→ **TRAVAIL DEMANDÉ**
1 - Imprimez le passage du texte sur les besoins en logement compris entre « Immobilier : besoins » et « sont devenus prépondérants. », ces deux bornes incluses.
2 - Réécrivez les lignes des enregistrements des éléments d'interface situées entre la première et celle qui contient « Action: (1525, 752) », toutes deux incluses, en remplaçant « magnifier » par « magnifying glass » sans rien modifier d'autre.

=== TEXTE FOURNI ===

La récente étude menée par l’École Supérieure des Professions Immobilières (ESPI) pour l’UNAM, dévoilée le 28 novembre dernier, s’inscrit dans un contexte marqué par deux problématiques majeures : la raréfaction des sols constructibles et les difficultés rencontrées par les politiques nationales d’accompagnement du logement. Face à ces enjeux, l’étude souligne l’importance de connaître et de spatialiser précisément les besoins en logement pour adapter les réponses politiques et opérationnelles à la diversité des territoires français.
Immobilier : besoins de logement en France : une analyse territorialisée
En effet, suite à cette étude, il faudrait produire environ 400 000 logements par an pour répondre aux besoins des territoires d'ici 2030. Des cartes réalisées à l’échelle des communes montrent que les besoins en logement liés au desserrement des ménages (divorces, décohabitation) sont devenus prépondérants.
L'étude « Analyse des besoins en logement en France à l’horizon 2030 : méthode et résultats » réalisée par l'École Supérieure des Professions Immobilières (ESPI) pour l'Union Nationale des Aménageurs (UNAM) vise à répondre à l'inquiétude des professionnels de l'aménagement face à la réduction des droits de construire, malgré une demande persistante de logements. Elle apporte des données précises sur les zones présentant les besoins en construction les plus forts, dans un contexte où la loi Climat & Résilience et la doctrine "zéro artificialisation nette" imposent des défis supplémentaires, en exigeant la compensation des terrains construits par des processus de renaturation d'ici 2050.

=== DONNÉES FOURNIES ===

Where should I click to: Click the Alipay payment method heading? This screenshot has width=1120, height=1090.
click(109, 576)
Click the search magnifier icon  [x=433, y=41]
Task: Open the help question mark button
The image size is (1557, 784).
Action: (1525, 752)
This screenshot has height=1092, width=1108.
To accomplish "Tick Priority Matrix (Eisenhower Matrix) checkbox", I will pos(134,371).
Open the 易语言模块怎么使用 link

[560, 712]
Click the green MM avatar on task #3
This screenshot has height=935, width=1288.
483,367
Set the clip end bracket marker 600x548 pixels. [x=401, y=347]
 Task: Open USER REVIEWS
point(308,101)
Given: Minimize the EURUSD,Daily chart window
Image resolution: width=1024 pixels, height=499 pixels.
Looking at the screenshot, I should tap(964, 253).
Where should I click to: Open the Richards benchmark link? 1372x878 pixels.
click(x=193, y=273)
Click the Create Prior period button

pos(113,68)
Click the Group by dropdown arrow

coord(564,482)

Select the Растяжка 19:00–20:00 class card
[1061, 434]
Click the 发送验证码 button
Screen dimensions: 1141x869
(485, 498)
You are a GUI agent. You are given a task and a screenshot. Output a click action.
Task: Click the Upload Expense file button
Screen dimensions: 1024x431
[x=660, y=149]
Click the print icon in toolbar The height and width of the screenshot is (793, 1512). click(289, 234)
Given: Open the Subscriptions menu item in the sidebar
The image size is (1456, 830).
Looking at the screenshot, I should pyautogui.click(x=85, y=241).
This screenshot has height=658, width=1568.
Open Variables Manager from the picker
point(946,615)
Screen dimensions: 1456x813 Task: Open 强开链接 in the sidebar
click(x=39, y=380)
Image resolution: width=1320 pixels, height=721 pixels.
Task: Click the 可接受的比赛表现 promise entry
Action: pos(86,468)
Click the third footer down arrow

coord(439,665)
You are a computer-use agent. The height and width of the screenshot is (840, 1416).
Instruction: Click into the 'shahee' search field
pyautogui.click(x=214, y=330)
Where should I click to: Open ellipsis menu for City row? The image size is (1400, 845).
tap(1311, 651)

===

→ **RÉPONSES PAR TÂCHE**
1 -
Immobilier : besoins de logement en France : une analyse territorialisée
En effet, suite à cette étude, il faudrait produire environ 400 000 logements par an pour répondre aux besoins des territoires d'ici 2030. Des cartes réalisées à l’échelle des communes montrent que les besoins en logement liés au desserrement des ménages (divorces, décohabitation) sont devenus prépondérants.

2 -
Where should I click to: Click the Alipay payment method heading? This screenshot has width=1120, height=1090.
click(109, 576)
Click the search magnifying glass icon  [x=433, y=41]
Task: Open the help question mark button
The image size is (1557, 784).
Action: (1525, 752)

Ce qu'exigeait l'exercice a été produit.